• _AIM_
Convert the text of the items below into a JSON list of strings, one string per line, skipping blank lines. Leave the pictures out.

-------- DATASET EXCERPTS

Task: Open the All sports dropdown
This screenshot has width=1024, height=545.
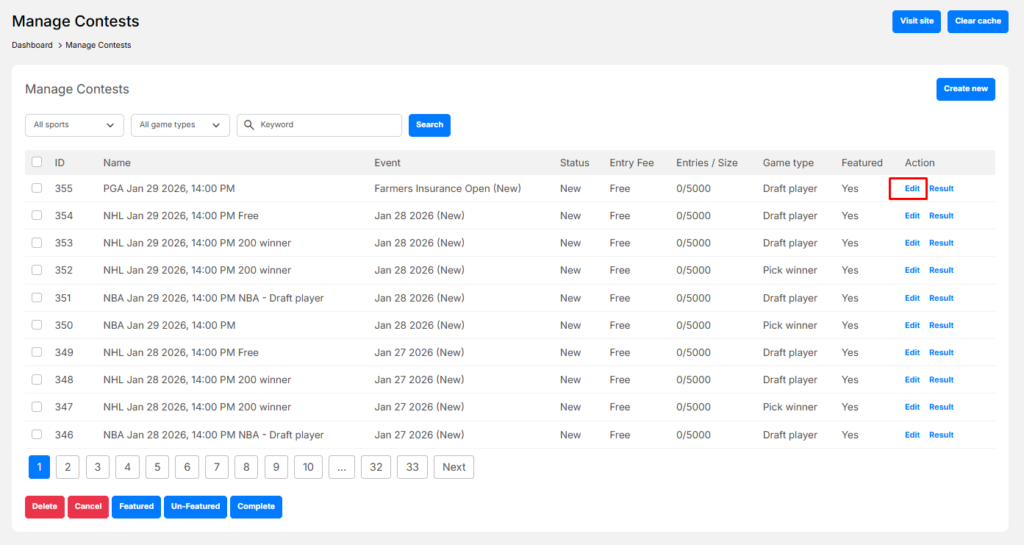Action: pos(74,125)
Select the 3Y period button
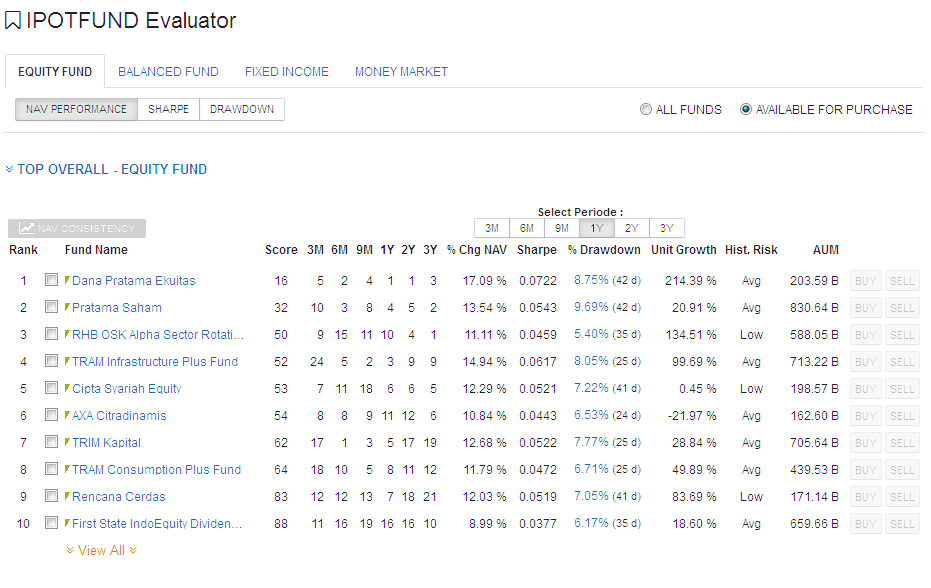The height and width of the screenshot is (588, 931). point(666,228)

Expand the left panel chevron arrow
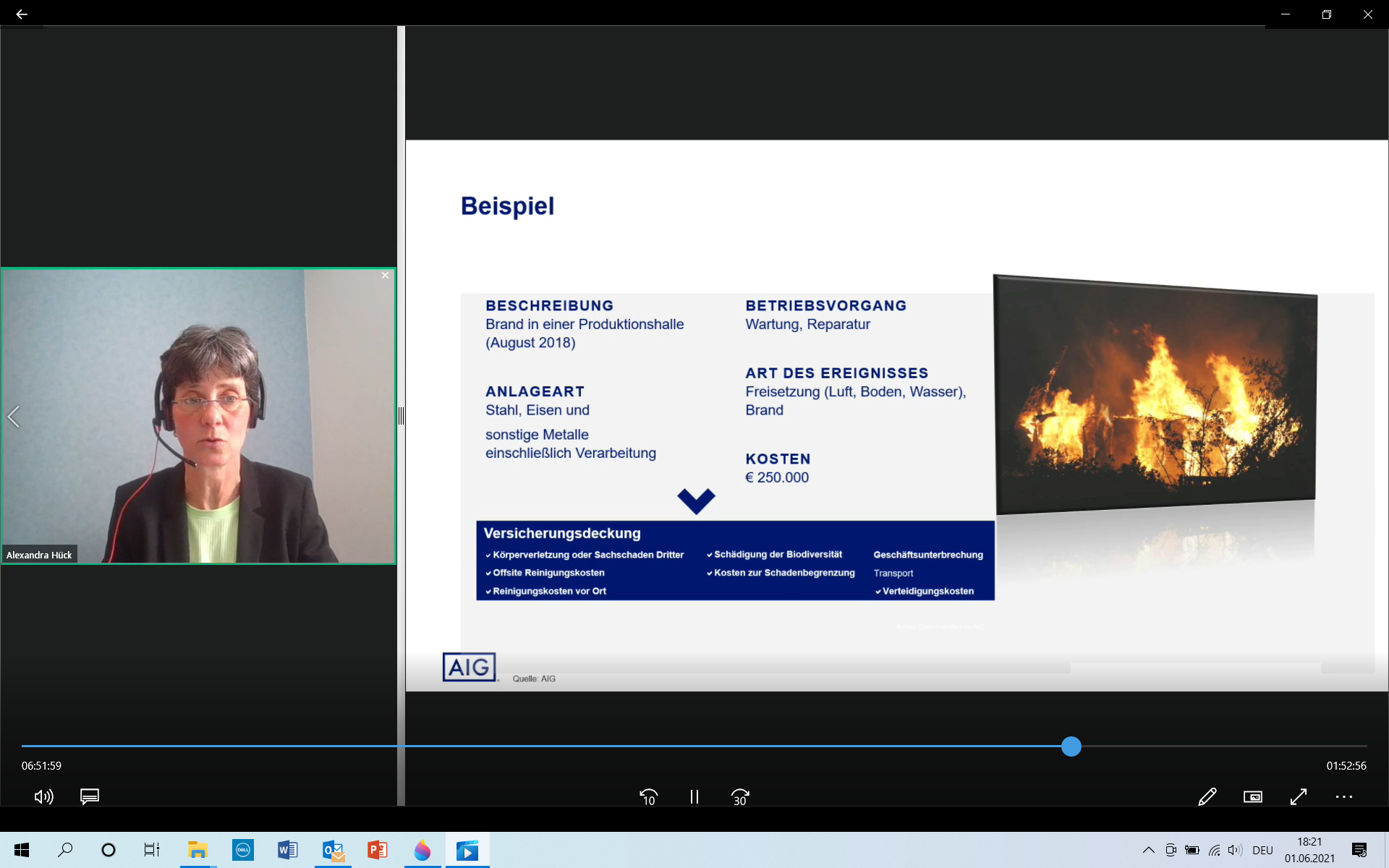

----------------

• _WRITTEN RESPONSE_
[
  "Task: Open the All sports dropdown",
  "This screenshot has width=1024, height=545.",
  "Action: pos(74,125)",
  "Select the 3Y period button",
  "The height and width of the screenshot is (588, 931). point(666,228)",
  "Expand the left panel chevron arrow"
]